To the Editor:
Re: “Ontario court ruling drives a wedge between Canadians” (Peter Best, Troy Media) and “United Conservatives ready, willing, and able to finish the job” (Jason Nixon, UCP) March 27, 2019.
In this part of the world, Indigenous peoples in what is now called Canada, and representatives of the Crown signed Treaties to share the land over 100 years ago. It is well understood that the authorities of that day felt that they were getting a great deal, and really putting one over on Indigenous leadership (see correspondence between the Treaty Commissioners to confirm this).
The only reason the Supreme Court of Canada has continuously decided to honour the ‘spirit and intent’ of the Treaties is in the interests of justice, and it’s a good thing they do so. The ‘spirit and intent’ of the Treaties refers to the fact that in the Treaties, Indigenous peoples are promised the continued use of their territories for livelihood activities (such as fishing, hunting, trapping, and gathering). It is now the letter of the law in Canada that this is so, and complaining about it only shows attempts at further discrimination.
The ‘common sense’ that Peter Best talks about in his article is only common to the settler side; ‘common sense’ for Indigenous peoples looks very different. The Canadian economy is founded on resource extraction. As we get further into environmental difficulties, including pollution, health effects, decreasing wildlife and wilderness, and climate change, Indigenous paradigms become more important. Concepts like ‘we are borrowing the land from future generations’ and ‘we have to consider seven generations into the future for the results of decisions we make today’ have a growing application in our sustainability as a society.
In Jason Nixon’s article, it looks like the UCP is willfully ignoring the long-term effects of their own proposals and ignoring whole sectors of people in Alberta. When the UCP promotes, “the right not to be deprived of enjoyment or use of property without due process of law,” are they including Indigenous peoples Treaty rights? Does the ‘rule of law’ he describes include respecting the ‘spirit and intent’ of Treaties?

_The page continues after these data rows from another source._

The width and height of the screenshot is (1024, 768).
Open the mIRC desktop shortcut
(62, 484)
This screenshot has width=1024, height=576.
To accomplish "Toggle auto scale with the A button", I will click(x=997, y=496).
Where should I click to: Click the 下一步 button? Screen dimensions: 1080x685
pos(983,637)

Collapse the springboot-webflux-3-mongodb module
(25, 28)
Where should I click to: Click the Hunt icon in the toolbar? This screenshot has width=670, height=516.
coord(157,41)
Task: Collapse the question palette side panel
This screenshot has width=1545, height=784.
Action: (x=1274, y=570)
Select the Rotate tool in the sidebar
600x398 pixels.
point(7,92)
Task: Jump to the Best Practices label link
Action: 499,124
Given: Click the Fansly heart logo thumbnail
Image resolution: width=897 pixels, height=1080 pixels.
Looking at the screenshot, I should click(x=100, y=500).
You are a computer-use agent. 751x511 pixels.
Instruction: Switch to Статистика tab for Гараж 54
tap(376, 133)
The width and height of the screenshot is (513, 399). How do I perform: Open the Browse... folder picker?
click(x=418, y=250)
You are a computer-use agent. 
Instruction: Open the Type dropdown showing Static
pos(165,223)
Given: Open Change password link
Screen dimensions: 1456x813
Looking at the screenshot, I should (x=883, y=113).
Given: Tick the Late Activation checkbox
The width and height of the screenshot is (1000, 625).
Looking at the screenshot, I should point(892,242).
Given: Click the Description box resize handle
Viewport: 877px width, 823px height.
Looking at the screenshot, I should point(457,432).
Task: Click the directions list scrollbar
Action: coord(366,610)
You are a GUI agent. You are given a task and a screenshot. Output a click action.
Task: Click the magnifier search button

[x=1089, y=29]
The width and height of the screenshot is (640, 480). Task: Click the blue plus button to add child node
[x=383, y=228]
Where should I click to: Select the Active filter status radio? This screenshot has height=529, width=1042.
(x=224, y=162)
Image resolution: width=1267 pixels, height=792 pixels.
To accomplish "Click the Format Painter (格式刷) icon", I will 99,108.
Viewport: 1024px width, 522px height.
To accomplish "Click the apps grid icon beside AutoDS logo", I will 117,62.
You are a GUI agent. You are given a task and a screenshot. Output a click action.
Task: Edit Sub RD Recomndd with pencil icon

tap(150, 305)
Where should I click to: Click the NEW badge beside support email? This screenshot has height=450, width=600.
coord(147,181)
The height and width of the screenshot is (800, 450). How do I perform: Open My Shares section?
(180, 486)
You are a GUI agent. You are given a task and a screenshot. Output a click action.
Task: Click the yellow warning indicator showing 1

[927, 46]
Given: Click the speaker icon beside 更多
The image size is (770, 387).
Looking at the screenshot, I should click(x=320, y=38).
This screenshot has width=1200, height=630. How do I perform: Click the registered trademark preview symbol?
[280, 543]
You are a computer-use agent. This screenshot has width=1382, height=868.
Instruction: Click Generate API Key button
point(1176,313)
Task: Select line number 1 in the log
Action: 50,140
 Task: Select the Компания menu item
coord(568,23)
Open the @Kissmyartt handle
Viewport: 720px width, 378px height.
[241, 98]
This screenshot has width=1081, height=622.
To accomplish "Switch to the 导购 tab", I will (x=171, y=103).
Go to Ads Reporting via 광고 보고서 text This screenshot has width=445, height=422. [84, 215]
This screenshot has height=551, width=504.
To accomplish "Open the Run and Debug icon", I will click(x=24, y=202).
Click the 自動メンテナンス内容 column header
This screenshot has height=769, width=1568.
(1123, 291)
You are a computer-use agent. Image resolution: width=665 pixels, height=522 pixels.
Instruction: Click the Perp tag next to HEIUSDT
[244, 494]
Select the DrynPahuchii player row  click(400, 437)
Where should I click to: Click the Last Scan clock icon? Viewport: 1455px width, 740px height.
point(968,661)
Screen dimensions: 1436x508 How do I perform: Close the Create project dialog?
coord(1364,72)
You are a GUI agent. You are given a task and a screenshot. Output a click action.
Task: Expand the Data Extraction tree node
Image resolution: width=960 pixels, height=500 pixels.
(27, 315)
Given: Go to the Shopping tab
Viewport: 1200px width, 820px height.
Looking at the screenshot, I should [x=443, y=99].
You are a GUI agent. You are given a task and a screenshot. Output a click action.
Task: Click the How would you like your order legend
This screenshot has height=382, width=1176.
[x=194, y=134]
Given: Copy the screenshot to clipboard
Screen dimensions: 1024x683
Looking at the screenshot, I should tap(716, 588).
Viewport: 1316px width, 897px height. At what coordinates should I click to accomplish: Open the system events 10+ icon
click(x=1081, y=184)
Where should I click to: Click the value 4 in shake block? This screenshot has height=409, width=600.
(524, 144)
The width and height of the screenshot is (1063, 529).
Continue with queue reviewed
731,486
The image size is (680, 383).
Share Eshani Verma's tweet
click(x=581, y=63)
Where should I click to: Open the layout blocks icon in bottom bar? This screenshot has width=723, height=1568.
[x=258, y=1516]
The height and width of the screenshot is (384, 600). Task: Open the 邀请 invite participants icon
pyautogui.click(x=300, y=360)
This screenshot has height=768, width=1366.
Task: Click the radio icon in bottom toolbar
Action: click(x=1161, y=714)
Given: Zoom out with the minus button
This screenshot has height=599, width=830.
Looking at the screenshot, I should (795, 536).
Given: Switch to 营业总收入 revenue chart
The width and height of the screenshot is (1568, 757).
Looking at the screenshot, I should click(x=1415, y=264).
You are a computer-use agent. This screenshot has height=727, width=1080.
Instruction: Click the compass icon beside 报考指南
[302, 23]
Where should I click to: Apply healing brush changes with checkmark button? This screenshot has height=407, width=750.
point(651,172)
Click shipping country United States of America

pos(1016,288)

I encourage citizens of Slave Lake to attend the ‘Flowing into Right Relationship’ workshop series, starting in September at the Slave Lake Native Friendship Centre. By attending each first Tuesday of the month, you will learn more about our history, Indigenous paradigms, and how we can better understand each other and work together to benefit our children, grandchildren, and future generations. Workshops include Exploring the Treaties: reviewing the appropriate Treaty, while inviting discussion on historic and modern perspectives, how this Treaty has been and could be upheld. Indigenous Water Governance: exploring pre-contact understandings about water and current paradigms while asking the question; can there be an Indigenous Water Governance model for Canada? Community Climate Action: surveying current climate science, the difference between climate and weather, emergency preparedness, Alberta’s energy efficiency and solar programs, sharing methods for designing a solar installation, along with preparing, distributing, and evaluating solar requests for proposals.
The KAIROS “Blanket Exercise:” This powerful interactive exercise educates participants about the history since European contact of Indigenous peoples in Canada. United Nations Declaration on the Rights of Indigenous Peoples: comparing the principles in UNDRIP to the UN’s sustainable development goals; workshop participants learn about Canada’s history and current challenges with this document. State of the Watershed: This talking and listening circle provides a venue for communities to discuss any watershed questions or issues that they are concerned about.
While we were not successful in obtaining local funding to provide these free workshops, a grant from Anti-racism Alberta allows us to proceed. We particularly encourage employees of institutions who work with people of Indigenous ancestry to attend, in order to build up your knowledge and understanding and build context into your work.
Each workshop will be presented once in the afternoon for those who are at work, and once in the evening for the interested public.